Work to complete → Each record below is to be restated word for word.
┄┄┄┄┄┄
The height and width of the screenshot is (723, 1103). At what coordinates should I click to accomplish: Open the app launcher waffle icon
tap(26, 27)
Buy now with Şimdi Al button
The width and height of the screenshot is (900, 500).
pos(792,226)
┄┄┄┄┄┄
Result of the task →
The height and width of the screenshot is (723, 1103). At what coordinates should I click to accomplish: Open the app launcher waffle icon
tap(26, 27)
Buy now with Şimdi Al button
The width and height of the screenshot is (900, 500).
pos(792,226)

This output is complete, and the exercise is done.